--- start of TEXT SEGMENT ---

A Short History Of The Missionary Society At Hermannsburg, North Germany -- By: G. Haccius

Journal: Bibliotheca Sacra
Volume: BSAC 045:178 (Apr 1888)
Article: A Short History Of The Missionary Society At Hermannsburg, North Germany
Author: G. Haccius


A Short History Of The Missionary Society At Hermannsburg, North Germany

Pastor G. Haccius

Translated by Prof. Charles Harris

[Continued From Page 162]

We now enter upon the second period, the administration of Theodore Harms. Of this period it may be said that success brings cares. The blossom unfolds more and more, but there comes a serious crisis. The Hermannsburg Missionary Society had to meet the question: “Has the blossom unfolded too fast? Can the work be carried on as its quick growth and extension demand?”

Theodore Harms was the natural successor of his brother. He had helped to begin the work; he knew all the missionaries personally and was acquainted with all the necessary details. With a just estimation of this state of affairs, the Consistory appointed him pastor of Hermannsburg. It did so, however, with the condition that he permit the appointment of a collaborator, in order that neither his work as pastor nor his work as director of missions might suffer. Harms

consented the more willingly, as the mission-inspector, Drewes, who stood in personal relationship to him, was appointed to the position. In consideration of the great prominence of his brother and predecessor, it was with hesitation that Theodore Harms accepted the double office, but, trusting in the power of divine grace, he did it joyfully. He knew that his brother had not been the leader and director of the mission, but God only. He promised to yield entire obedience to Him and to keep the missionary society purely Lutheran, as he had received it. His appointment was received everywhere with joyful approval, and the missionaries especially showed great confidence in him.

--- end of TEXT SEGMENT ---

== REQUEST ==
Reproduce the passage of the Hermannsburg mission history starting with "consented the more" and going on through "confidence in him.".

--- start of MATERIAL ---

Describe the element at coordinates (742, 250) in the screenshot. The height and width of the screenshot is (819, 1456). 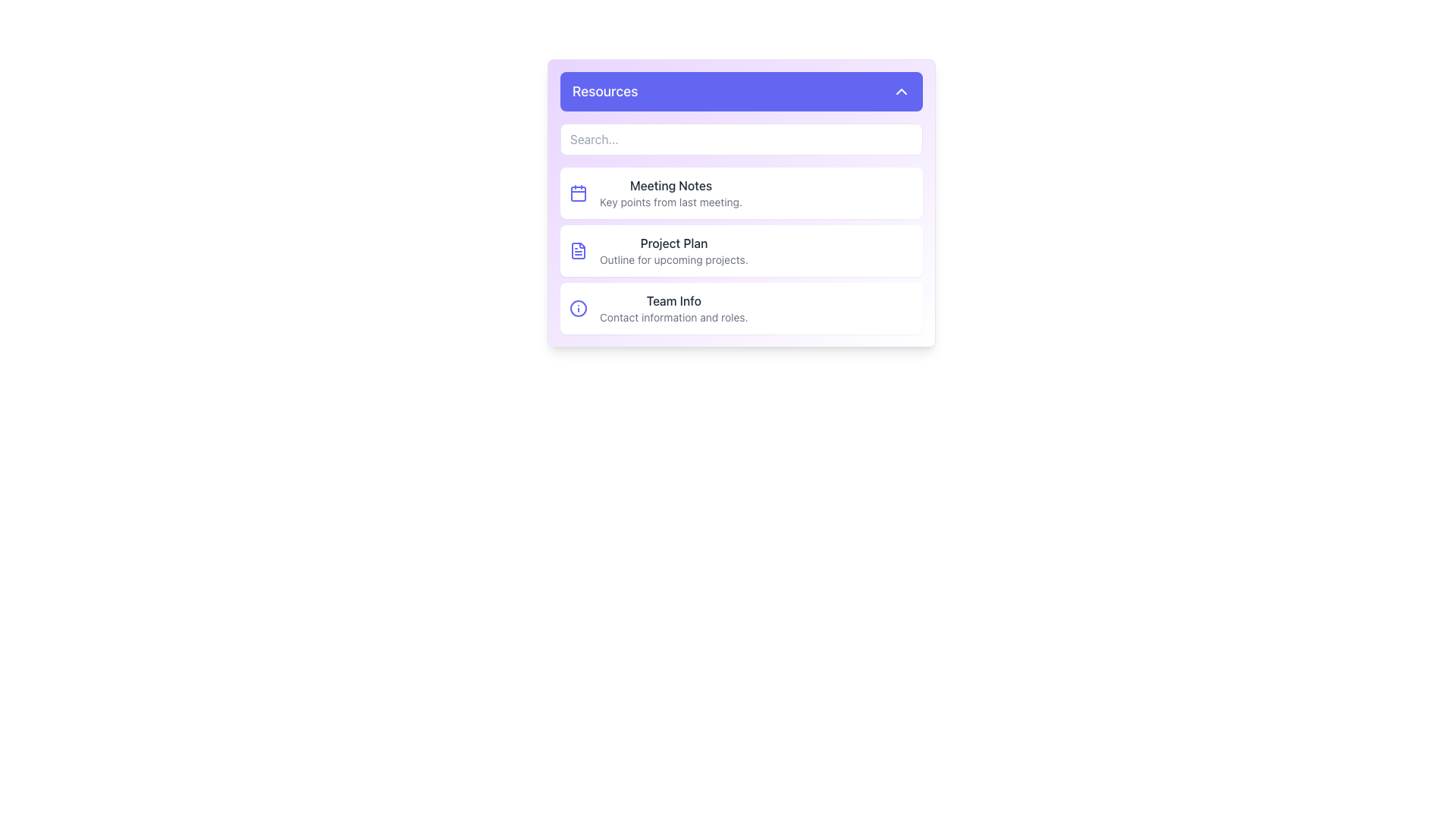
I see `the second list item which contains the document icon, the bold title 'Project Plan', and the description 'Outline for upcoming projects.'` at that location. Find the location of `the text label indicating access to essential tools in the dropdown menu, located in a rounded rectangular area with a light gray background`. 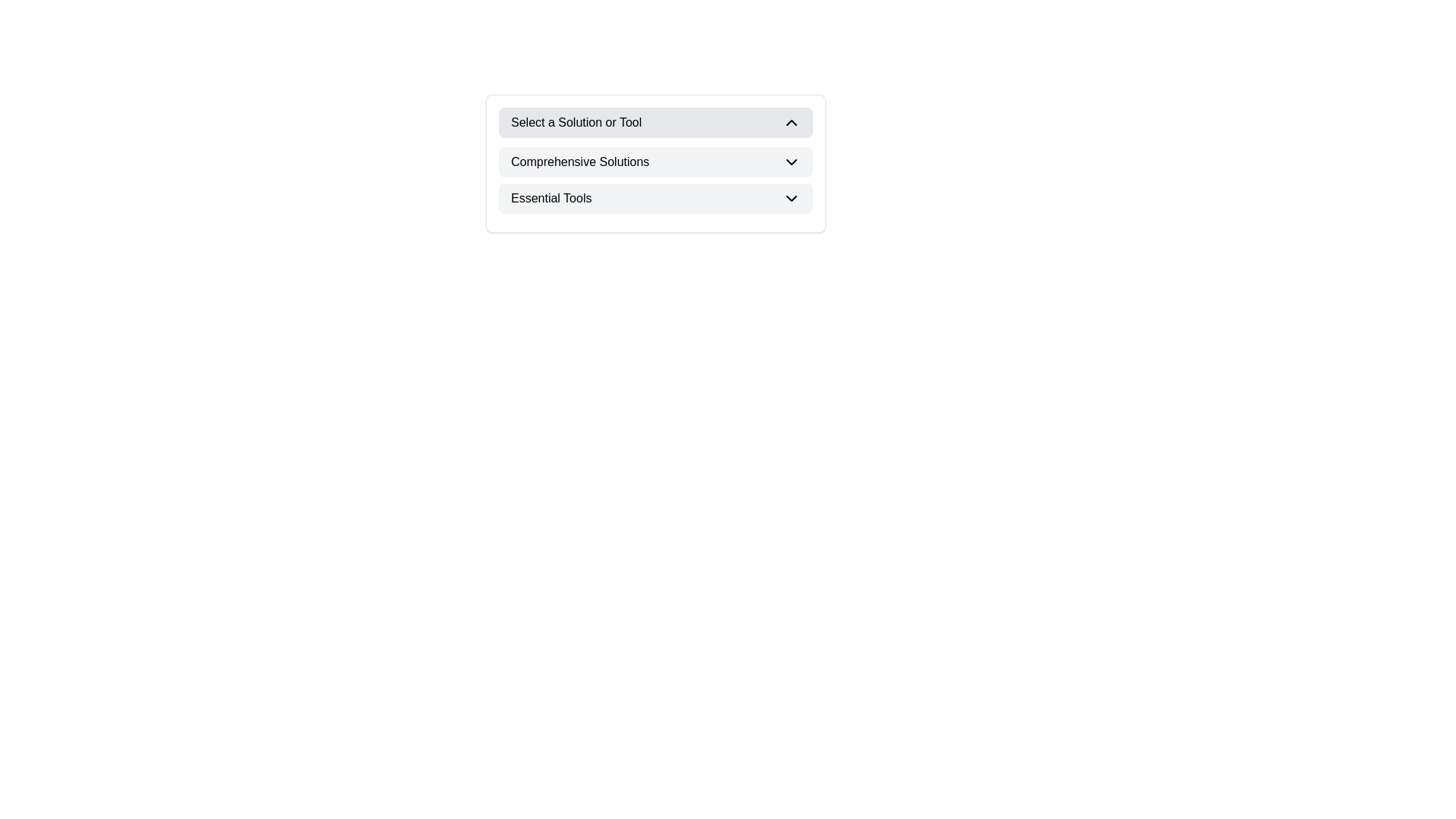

--- end of MATERIAL ---

== WRITTEN SOLUTION ==
consented the more willingly, as the mission-inspector, Drewes, who stood in personal relationship to him, was appointed to the position. In consideration of the great prominence of his brother and predecessor, it was with hesitation that Theodore Harms accepted the double office, but, trusting in the power of divine grace, he did it joyfully. He knew that his brother had not been the leader and director of the mission, but God only. He promised to yield entire obedience to Him and to keep the missionary society purely Lutheran, as he had received it. His appointment was received everywhere with joyful approval, and the missionaries especially showed great confidence in him.